start Rows
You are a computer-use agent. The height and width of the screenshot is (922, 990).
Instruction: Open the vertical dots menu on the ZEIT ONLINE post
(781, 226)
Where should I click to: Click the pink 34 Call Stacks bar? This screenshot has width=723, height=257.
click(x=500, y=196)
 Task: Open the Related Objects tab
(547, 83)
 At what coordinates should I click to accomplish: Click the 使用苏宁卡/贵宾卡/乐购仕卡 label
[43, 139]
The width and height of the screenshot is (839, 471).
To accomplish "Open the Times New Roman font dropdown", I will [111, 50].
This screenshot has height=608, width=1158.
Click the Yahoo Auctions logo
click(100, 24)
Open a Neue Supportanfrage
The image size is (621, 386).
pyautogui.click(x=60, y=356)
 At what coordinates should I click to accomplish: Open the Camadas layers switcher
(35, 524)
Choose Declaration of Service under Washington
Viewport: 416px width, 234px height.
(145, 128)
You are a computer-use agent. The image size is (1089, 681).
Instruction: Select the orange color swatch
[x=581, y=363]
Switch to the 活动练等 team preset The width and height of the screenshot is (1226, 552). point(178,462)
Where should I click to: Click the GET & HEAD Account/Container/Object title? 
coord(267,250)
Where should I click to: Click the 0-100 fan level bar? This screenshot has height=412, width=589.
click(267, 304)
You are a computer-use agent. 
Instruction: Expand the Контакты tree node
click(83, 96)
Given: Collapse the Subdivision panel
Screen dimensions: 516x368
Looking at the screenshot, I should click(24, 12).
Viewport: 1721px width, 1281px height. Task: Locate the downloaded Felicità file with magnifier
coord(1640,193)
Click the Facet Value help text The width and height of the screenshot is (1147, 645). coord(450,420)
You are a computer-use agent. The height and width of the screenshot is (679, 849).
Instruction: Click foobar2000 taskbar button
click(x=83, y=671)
end Rows
▸ Exercise
Pull out every line of the entries that contains the string "what", taking letter case into account.

▸ Written answer
 At what coordinates should I click to accomplish: Click the 使用苏宁卡/贵宾卡/乐购仕卡 label
 At what coordinates should I click to accomplish: Open the Camadas layers switcher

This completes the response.